In any case, removing ads like these(better yet, not letting them through in the first place) would be the _right thing to do_, if you ask me.


----------



## Sergei Nóhomo (Jun 18, 2016)

Welcome to the furry fandom! Where we're known to be nothing but sexual deviants into animals. I'll be your guide for this evenin' c:


----------



## galagya (Jun 18, 2016)

@help I need an adult!

Seriously though, wondering if this will get an admin reply. I don't use the forums here, really, so I'm not sure how effective this will be.


----------



## nerdbat (Jun 19, 2016)

I am quite annoyed by this kind of ads on SFW section for quite a long time, honestly. I think this is a legit problem that should be discussed and eventually solved. But as of now, I personally use AdBlock - because if FA staff doesn't have enough respect for "clean" users, why to respect FA and its income anyway.


----------



## Howlett Fang (Jun 19, 2016)

It's called a staff that seemingly doesn't care anymore, if they don't want to run the site anymore then they should give it to someone with more experience and allow that individual or individuals to actually do what needs to be done to protect its visitors


----------



## Howlett Fang (Jun 19, 2016)

I have been hearing a lot from multiple sources that the staff does not care.


----------



## jayhusky (Jun 19, 2016)

@galagya are you browsing FA with either the Mature or Mature/Adult setting enabled?
Adult adverts can and do show up on the adult filters, but theoretically should not on the General setting.

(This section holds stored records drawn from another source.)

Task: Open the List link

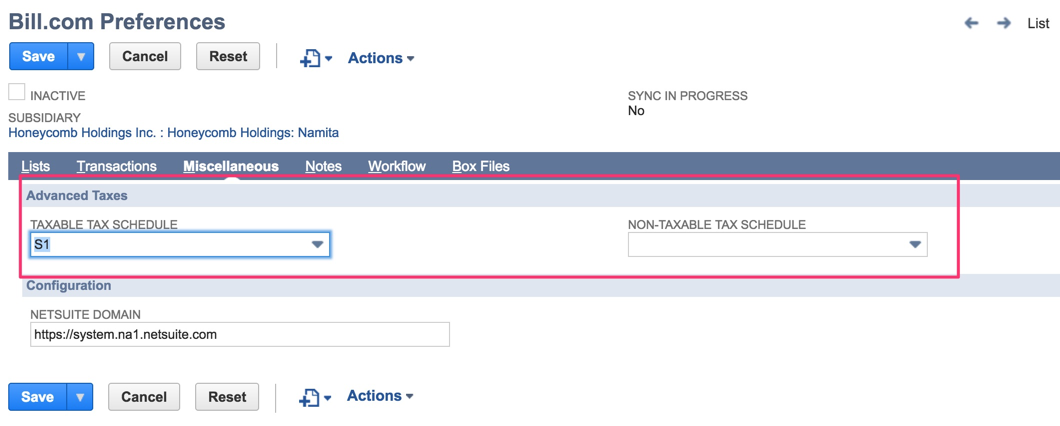Action: click(1038, 23)
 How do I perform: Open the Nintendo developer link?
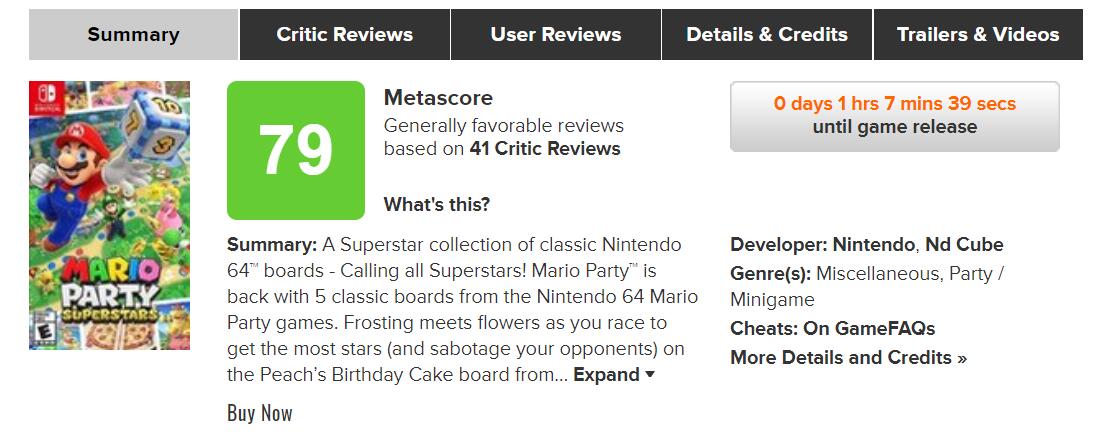874,245
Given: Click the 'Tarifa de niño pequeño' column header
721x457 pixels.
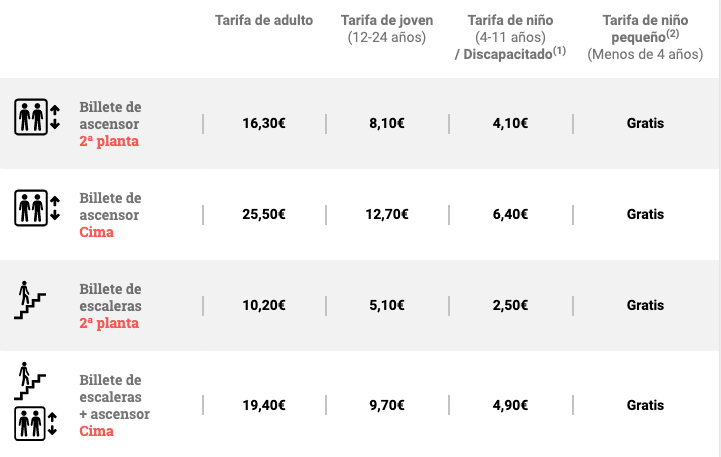Looking at the screenshot, I should (646, 37).
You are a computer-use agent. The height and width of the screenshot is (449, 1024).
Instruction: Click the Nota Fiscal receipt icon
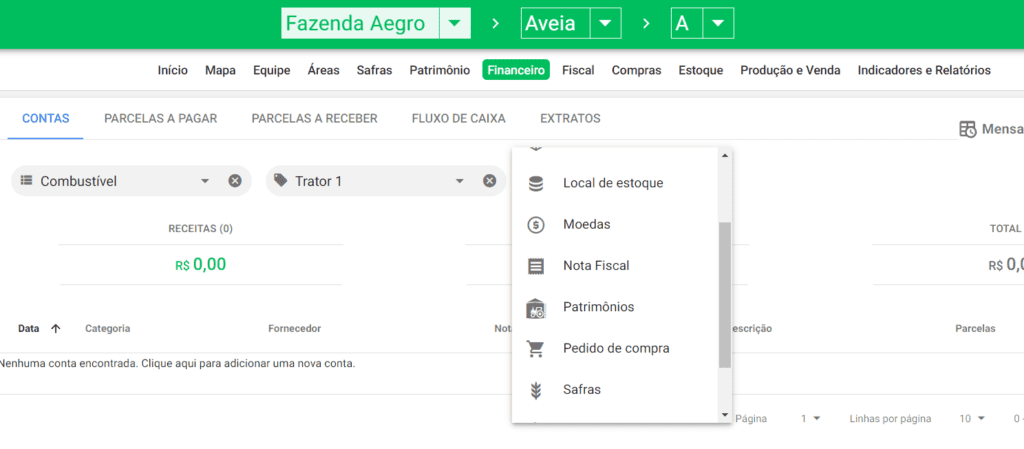[536, 266]
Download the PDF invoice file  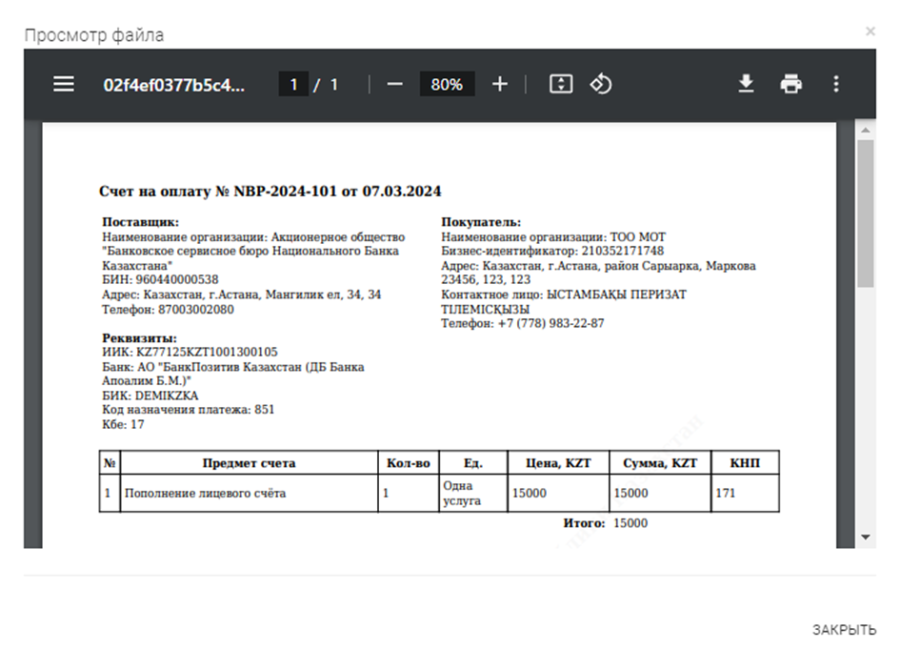coord(746,85)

it is possible that the advert was miscatagorized but is also possible that the site glitched something or simply it was rushed through and someone didn't pay attention.

It would be wise to submit a TT via the mainsite (Link available here) and you should be able to see it rectified there.

Just as a footnote, if indeed the advert does contain adult content (as I can see a small preview of it here in the forums), it may be wise not to post it directly next time, as I am unsure of the rules regarding posting suspected adult content directly in the forums (since there is no general/adult filter in operation here).


----------



## Somnium (Jun 19, 2016)

just don't get your panties in a bunch, okay?


----------



## Sergei Nóhomo (Jun 19, 2016)

Howlett Fang said:


> It's called a staff that seemingly doesn't care anymore, if they don't want to run the site anymore then they should give it to someone with more experience and allow that individual to actually do what needs to be done to protect its visitors



Now mate why would they give their easy source of income and fame? Just because they don't care doesn't mean they're dumbasses.



nerdbat said:


> I am quite annoyed by this kind of ads on SFW section for quite a long time, honestly. I think this is a legit problem that should be discussed and eventually solved. But as of now, I personally use AdBlock - because if FA staff doesn't have enough respect for "clean" users, why to respect FA and its income anyway.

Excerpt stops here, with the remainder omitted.